We are pleased to announce that Nicolas Di Costanzo has been appointed General Manager of Awasi Iguazu. Nicolas is well known and respected within the tourism industry and has a breadth of knowledge and experience in hotel management, sales and marketing, guiding as well as natural and cultural history. This wide ranging experiences, as well as his natural warmth and charm, make Nicolas a well rounded figure to lead the team at Awasi Iguazu. Nicolas previously managed Puerto Valle, in the Esteros de Ibera wetlands, and before that was a naturalist guide at Bahia Bustamante in Chubut Province, on the southern Atlantic coast of Argentina.
Similar in overall characteristics to Awasi Atacama and Patagonia, Awasi Iguazu will consist of a main lodge and then 14 private guest villas, built on stilts in the rainforest and separated from one another to provide intimacy and privacy. There will be 13 regular vilas and then one master villa with two rooms for families or couples travelling together. Unique at Awasi Iguazu, due to the tropical setting each villa will have it's own private plunge pool. The property sits along the Iguazu river just downstream of the falls, the image on the right is a view from one of the villas.

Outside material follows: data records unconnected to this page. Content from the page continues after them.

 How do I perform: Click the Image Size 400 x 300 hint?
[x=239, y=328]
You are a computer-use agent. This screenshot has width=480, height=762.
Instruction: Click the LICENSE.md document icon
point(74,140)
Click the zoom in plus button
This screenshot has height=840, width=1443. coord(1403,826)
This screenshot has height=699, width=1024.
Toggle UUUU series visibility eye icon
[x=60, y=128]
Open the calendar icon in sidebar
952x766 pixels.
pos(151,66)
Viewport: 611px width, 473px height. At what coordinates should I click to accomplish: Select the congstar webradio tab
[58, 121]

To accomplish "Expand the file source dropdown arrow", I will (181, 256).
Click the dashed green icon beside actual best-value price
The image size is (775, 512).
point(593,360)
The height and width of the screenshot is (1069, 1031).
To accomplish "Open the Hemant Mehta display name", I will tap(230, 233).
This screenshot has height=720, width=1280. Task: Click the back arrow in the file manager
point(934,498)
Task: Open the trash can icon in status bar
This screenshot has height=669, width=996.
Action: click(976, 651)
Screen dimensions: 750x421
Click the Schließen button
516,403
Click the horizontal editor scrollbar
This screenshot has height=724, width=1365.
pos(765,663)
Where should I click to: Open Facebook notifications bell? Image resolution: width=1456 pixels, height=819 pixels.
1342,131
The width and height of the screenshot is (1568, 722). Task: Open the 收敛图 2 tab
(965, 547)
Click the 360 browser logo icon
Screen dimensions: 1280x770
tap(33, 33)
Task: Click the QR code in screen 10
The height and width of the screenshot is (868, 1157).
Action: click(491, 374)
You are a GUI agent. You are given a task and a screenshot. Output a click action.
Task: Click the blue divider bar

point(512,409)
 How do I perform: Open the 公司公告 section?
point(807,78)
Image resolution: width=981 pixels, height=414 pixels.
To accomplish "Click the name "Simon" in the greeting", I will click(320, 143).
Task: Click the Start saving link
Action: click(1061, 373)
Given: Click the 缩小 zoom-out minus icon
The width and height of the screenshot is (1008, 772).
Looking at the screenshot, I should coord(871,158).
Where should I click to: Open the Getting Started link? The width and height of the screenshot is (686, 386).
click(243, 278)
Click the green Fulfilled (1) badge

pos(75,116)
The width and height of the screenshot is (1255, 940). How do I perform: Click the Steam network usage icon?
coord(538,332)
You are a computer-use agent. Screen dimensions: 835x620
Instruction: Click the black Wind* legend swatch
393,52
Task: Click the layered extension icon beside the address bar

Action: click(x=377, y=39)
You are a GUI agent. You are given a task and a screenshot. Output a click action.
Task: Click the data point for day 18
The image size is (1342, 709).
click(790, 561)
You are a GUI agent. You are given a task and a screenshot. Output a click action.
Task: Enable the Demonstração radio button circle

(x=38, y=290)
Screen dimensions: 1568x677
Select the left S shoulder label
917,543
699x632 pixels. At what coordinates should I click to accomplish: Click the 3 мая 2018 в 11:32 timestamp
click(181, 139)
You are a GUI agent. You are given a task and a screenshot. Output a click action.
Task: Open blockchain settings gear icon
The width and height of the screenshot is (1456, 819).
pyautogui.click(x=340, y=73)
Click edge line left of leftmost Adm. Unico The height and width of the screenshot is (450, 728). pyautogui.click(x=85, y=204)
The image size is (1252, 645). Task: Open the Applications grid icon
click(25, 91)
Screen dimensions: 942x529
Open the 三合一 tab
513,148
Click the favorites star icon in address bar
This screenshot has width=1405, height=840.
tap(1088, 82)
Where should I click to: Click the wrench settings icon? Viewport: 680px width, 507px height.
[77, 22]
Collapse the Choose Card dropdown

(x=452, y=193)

Same as all other properties, each of the 14 villas will have it's own dedicated guide and 4x4 vehicle for excursion in the Iguazu area. Apart from the obvious excursion of visiting the falls themselves in private, we will offer around 13 other excursions set to capture the unique natural and cultural history of the area.
On the natural history side of things, Iguazu Falls sits at the southern extreme of what is called the Mata Atlantica, or Atlantic Forest. Prior to European arrival, this forest stretched untouched from Rio de Janiero down to past Iguazu falls and boasts some of the highest biodiversity on planet earth and a staggering level of endemic plant and animal species. Excursions with Awasi's trained naturalist guides will be by foot and 4x4 vehicle on land to explore this unique ecosystem and taking advantage of our riverfront location we will also do excursions by boat, exploring the many nooks and crannies of the Iguazu river where wildlife abounds.
Less known about the Misiones Province, where Iguazu is located, is the incredible ethnic diversity that exists alongside an intriguing cultural history. Most famous is the arrival of the Jesuit order in the 17th century who established a string of missions in the area (from where the province gets its name) in order to christianize an Amerindian indigenous population of Guarani Tribes. Also, unlike the rest of Argentina which was settled by Europeans arriving to Buenos Aires, who were mainly and French and Italian, Misiones Province was settled by immigrants coming from Brazil that included Germans, Poles, Ukrainians, Swiss, Swedes and some Japanese and Arabs as well. So many of our excursions from Awasi Iguazu will aim to showcase the unique mixture of indigenous tribes, Jesuit missions and the cacophony of immigrant ethnic groups who populate this remote corner of Argentina.